Refactoring to a Happier Development Team – Interview with Coraline Ada Ehmke

Looking for audio only? Listen on and subscribe


Up Next
Becoming the Leader Your Engineers Need

In this interview with Coraline Ada Ehmke, Lead Software Engineer at Instructure, we discuss data-driven refactoring and developer happiness teams. Coraline gives some great advice on the kinds of tests we should write for refactoring, tools to use and metrics to monitor, to make sure our refactoring is effective. We also learn about the role of refactoring in the Developer Happiness team at Instructure. You can read more from Coraline on her site.

Content and Timings

  • Introduction (0:00)
  • Useful Tests for Refactoring (0:57)
  • Data-driven Refactoring Metrics (4:13)
  • Winning Management Over to Refactoring (6:34)
  • The Developer Happiness Team (8:36)
  • Recommended Resources (13:58)

Transcript

Introduction

Derrick:
Coraline Ada Ehmke is Lead Engineer at Instructure. She is the creator of the Contributor Covenant, a code of conduct for open source projects, and Founder of OS4W, an organization encouraging greater diversity in open source projects. She speaks regularly at conferences about software development, including the talk ‘Data-Driven Refactoring’. Coraline, thank you so much for joining us today. Do you have any more to share about yourself?

Coraline:
I want to say I’ve been doing web development for about 20 years now, which is forever. I actually wrote my first website before there was a graphical browser to view it in. I started out in Perl, went into ASP for a little while, did some Java, and then discovered Ruby in 2007, and I haven’t looked back. All that experience has led me to be very opinionated about what makes good software. I have some very strong opinions that I’m always flexible about changing, but I have a sense of what good software looks like, and that sort of drives me in my daily work.

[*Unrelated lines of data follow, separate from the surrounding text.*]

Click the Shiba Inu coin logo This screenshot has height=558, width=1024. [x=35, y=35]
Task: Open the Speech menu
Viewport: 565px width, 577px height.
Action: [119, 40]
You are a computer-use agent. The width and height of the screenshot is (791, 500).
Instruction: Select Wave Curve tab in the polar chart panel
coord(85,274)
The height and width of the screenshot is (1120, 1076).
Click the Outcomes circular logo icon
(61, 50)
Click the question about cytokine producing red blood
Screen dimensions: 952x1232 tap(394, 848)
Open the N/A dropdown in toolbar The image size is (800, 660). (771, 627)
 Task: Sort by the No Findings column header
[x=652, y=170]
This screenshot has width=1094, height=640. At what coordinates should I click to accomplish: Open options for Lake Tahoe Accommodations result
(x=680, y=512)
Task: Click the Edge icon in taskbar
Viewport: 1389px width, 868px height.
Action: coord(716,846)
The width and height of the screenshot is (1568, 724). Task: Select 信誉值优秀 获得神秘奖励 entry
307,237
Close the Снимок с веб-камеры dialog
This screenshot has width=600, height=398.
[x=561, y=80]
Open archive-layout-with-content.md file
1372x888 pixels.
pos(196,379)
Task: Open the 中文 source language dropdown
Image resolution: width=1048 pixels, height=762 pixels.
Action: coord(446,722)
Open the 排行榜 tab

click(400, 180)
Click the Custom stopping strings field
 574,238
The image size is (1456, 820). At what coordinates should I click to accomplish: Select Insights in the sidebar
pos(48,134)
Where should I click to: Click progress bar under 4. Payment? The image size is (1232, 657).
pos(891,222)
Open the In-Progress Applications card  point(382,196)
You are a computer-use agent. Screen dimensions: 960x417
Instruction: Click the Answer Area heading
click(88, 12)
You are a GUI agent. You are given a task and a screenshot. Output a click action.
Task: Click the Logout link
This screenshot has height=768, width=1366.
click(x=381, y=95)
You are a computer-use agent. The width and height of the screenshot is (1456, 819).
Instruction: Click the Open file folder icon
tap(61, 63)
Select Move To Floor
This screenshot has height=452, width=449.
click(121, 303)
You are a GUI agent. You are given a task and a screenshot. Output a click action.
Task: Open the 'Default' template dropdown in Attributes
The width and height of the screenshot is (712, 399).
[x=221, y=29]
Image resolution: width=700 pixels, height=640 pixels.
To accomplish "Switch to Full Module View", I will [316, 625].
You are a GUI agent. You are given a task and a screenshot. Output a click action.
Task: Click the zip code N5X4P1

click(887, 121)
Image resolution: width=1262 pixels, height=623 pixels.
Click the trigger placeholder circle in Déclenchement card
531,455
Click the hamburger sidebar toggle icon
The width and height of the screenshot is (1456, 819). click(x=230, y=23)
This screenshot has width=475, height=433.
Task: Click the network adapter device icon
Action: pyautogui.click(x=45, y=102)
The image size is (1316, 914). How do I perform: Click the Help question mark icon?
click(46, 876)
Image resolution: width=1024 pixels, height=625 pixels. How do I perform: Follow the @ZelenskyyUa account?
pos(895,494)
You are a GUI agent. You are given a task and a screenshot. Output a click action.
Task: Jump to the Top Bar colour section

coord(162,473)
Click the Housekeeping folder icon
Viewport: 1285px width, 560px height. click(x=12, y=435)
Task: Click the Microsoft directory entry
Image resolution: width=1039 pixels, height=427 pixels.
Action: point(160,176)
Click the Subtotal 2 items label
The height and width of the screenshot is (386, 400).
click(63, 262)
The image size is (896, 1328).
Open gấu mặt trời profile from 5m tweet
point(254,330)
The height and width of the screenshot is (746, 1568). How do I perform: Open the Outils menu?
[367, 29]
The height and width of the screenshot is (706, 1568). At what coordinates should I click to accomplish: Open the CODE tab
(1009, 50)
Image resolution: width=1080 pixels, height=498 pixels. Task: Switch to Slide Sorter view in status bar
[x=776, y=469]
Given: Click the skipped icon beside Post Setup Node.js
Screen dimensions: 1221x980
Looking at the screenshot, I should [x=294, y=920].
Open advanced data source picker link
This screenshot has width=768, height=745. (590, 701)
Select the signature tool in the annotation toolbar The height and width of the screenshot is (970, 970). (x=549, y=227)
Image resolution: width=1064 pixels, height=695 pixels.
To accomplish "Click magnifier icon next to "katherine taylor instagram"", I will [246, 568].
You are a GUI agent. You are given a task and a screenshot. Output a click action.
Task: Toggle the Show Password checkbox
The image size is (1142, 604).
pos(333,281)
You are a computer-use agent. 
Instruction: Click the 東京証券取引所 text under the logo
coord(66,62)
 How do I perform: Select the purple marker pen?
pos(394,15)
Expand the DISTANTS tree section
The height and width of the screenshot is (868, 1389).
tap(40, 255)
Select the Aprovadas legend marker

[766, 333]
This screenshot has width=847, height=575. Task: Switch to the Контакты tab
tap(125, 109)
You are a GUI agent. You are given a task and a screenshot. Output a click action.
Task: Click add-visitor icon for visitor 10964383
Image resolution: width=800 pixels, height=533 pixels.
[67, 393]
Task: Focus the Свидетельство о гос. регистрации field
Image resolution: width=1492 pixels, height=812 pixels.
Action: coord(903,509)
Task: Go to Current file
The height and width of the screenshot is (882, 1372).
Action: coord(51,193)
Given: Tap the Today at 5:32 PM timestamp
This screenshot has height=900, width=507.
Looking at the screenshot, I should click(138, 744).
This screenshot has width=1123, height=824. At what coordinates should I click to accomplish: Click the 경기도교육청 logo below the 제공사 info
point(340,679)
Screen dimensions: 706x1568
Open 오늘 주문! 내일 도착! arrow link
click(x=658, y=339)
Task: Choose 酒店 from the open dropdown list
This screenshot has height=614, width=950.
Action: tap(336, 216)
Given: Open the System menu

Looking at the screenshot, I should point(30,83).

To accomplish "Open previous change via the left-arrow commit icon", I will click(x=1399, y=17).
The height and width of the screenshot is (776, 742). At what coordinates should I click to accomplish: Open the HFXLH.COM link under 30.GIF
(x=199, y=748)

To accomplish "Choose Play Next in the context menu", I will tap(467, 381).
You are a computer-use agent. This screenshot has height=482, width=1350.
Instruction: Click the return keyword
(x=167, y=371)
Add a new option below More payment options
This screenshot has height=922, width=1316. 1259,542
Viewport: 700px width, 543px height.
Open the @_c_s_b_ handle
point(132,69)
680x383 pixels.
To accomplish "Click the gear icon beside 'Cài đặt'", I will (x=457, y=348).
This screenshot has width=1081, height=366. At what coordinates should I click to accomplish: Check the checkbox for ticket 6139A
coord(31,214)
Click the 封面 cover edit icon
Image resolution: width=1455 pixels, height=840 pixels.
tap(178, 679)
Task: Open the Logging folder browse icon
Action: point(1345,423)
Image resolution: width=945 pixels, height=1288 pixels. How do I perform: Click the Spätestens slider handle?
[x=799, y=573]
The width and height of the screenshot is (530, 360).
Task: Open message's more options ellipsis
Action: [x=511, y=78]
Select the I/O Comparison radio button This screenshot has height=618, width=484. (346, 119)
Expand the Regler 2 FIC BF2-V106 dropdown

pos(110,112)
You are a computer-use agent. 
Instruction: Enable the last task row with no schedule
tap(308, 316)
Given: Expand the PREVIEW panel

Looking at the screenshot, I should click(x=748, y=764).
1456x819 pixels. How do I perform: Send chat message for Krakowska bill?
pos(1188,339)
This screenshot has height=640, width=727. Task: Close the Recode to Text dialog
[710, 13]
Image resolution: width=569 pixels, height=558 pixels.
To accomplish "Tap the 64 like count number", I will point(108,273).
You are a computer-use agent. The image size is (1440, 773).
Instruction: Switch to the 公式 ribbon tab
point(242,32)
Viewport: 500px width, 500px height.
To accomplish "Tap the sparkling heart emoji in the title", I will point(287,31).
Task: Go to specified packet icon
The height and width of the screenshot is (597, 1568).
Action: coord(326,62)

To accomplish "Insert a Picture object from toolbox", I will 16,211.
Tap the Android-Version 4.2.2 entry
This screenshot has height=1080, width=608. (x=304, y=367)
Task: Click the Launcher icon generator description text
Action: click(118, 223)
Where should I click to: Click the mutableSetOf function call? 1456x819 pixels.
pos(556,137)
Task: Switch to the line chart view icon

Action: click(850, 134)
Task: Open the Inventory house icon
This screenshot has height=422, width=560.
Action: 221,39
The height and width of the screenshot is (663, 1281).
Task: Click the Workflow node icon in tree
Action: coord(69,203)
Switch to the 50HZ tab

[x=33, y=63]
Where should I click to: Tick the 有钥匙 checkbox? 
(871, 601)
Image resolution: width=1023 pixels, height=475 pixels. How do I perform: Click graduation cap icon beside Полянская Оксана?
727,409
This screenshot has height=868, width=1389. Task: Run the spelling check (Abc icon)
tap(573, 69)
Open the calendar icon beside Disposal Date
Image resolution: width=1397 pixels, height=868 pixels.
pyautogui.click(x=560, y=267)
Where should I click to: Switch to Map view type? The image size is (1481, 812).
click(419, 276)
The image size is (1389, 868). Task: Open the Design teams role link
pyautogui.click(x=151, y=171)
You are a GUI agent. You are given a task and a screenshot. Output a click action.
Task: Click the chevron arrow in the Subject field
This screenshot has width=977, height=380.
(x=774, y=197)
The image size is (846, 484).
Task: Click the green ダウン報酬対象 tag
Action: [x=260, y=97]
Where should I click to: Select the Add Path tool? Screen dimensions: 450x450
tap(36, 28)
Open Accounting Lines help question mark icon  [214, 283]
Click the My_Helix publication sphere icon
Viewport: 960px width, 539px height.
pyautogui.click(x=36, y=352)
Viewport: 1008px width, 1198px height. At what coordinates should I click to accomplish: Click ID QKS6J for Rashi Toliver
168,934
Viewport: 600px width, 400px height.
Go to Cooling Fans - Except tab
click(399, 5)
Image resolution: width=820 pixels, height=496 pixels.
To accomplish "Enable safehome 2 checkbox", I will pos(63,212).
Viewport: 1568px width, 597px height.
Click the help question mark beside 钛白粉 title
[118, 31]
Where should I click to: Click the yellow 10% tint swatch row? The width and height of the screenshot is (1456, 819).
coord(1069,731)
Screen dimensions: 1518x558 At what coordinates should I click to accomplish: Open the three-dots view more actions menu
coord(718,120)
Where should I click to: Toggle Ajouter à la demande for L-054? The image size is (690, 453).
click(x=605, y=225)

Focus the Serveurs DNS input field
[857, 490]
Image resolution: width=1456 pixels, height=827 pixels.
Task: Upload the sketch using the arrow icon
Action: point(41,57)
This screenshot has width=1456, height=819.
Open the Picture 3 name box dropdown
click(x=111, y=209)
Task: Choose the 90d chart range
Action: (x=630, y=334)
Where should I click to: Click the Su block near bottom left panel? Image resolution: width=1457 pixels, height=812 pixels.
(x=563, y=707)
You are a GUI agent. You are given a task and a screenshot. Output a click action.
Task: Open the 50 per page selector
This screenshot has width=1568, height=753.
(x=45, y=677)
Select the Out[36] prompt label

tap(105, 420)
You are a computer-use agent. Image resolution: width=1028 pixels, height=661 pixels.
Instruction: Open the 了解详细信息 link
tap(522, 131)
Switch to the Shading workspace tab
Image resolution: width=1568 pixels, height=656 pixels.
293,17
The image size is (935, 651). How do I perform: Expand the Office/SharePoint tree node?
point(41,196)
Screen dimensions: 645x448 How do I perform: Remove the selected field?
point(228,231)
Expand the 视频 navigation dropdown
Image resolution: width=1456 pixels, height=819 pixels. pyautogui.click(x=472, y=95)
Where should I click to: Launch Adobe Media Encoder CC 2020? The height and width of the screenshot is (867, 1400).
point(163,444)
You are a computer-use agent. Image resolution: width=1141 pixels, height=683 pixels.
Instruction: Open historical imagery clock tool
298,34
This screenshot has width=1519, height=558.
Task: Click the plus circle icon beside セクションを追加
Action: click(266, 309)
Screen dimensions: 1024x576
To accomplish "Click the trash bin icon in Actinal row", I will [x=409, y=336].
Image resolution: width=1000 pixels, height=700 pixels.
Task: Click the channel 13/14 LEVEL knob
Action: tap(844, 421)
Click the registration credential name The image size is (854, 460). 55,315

“A lot of problems come with code that’s just good enough”


Useful Tests for Refactoring

Derrick:
I want to dig into your experience with refactoring a bit. You say that without tests, you shouldn’t refactor. Why are tests so important to refactoring?

Coraline:
I think it was Michael Feathers who once said that ‘if you’re refactoring without testing, you’re just changing shit’. Basically, the importance of testing is you want to challenge and document what your assumptions are about the way that a piece of code works currently, which can be really difficult, because you might look at a method or a class name and assume its role based on its name, but that name could have drifted over time. You need to ensure that you’re documenting what you think it does and then testing to see that it does what you think it does. Testing can also help you stay within the guardrails through refactoring efforts. It’s hard to know where to stop sometimes, so tests can help you identify when you’re doing too much. You want to make sure you’re doing the minimum rework with the maximum results.

Derrick:
Yeah, that sounds great. It’s so easy with refactoring to just continue down that rabbit hole. What kind of tests are useful when refactoring?

Coraline:
It’s good to have good test coverage to start with, if it’s possible. If you don’t have good test coverage at the start, it’s good to build up some unit tests and integration tests just to make sure you’re staying on the path. There are a couple kinds of tests that I’m particularly interested in when it comes to refactoring. The first is boundary testing, which is basically using test cases to test the extremes of input. The maximum values, the minimum values, things that are just inside or outside of boundaries, typical values, and error values as well.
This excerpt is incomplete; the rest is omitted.